OBJETIVO DA TAREFA →
Converta as linhas abaixo em uma lista JSON de strings, com uma string para cada linha e sem as linhas em branco. Deixe as imagens fora da resposta.

[Entradas sobre a localização dos itens]
____
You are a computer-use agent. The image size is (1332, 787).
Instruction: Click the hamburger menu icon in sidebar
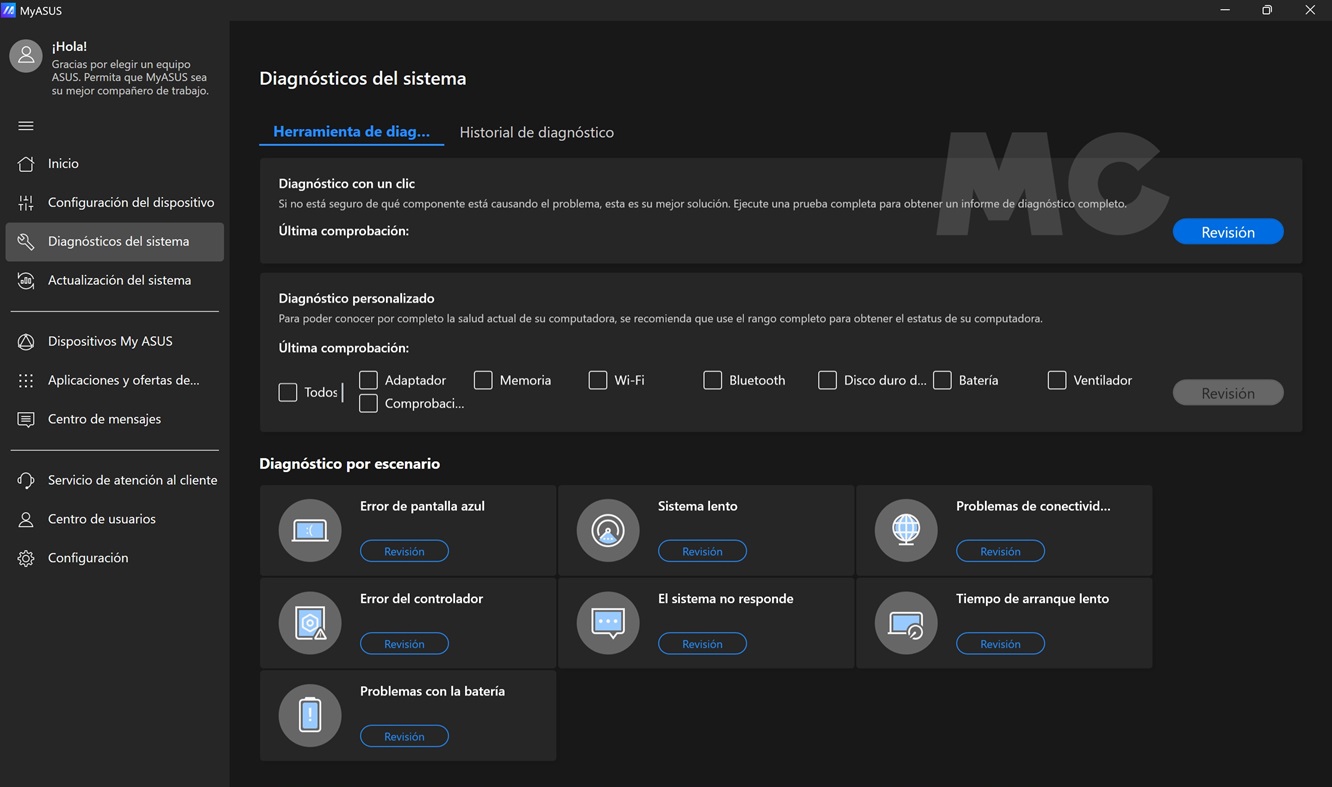[x=26, y=126]
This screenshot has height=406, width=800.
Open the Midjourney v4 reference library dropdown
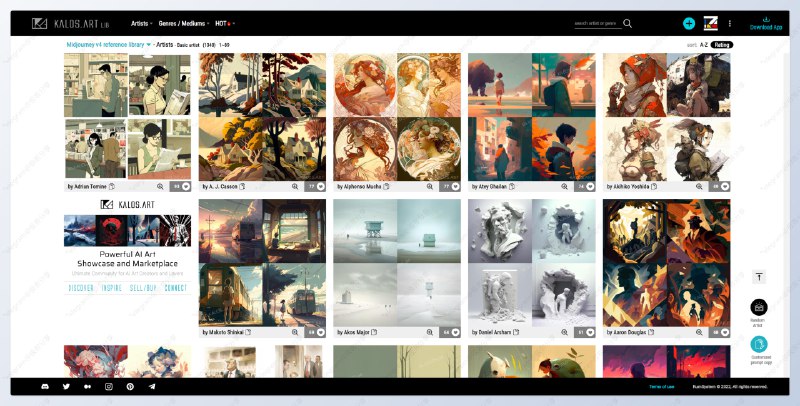click(x=108, y=45)
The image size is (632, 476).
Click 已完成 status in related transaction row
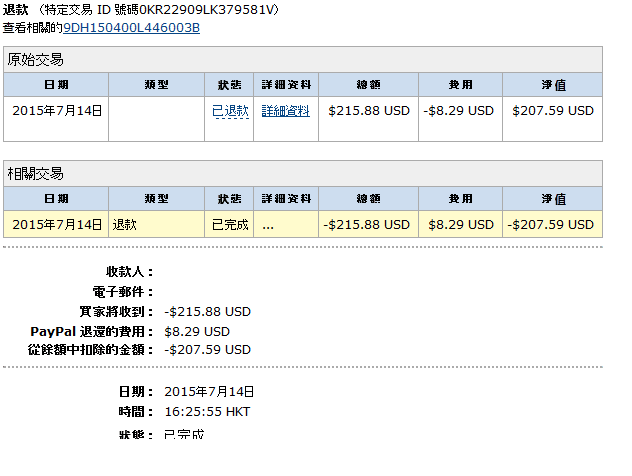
____
RESOLUÇÃO DETALHADA →
[
  "You are a computer-use agent. The image size is (1332, 787).",
  "Instruction: Click the hamburger menu icon in sidebar",
  "[x=26, y=126]",
  "This screenshot has height=406, width=800.",
  "Open the Midjourney v4 reference library dropdown",
  "click(x=108, y=45)",
  "The image size is (632, 476).",
  "Click 已完成 status in related transaction row"
]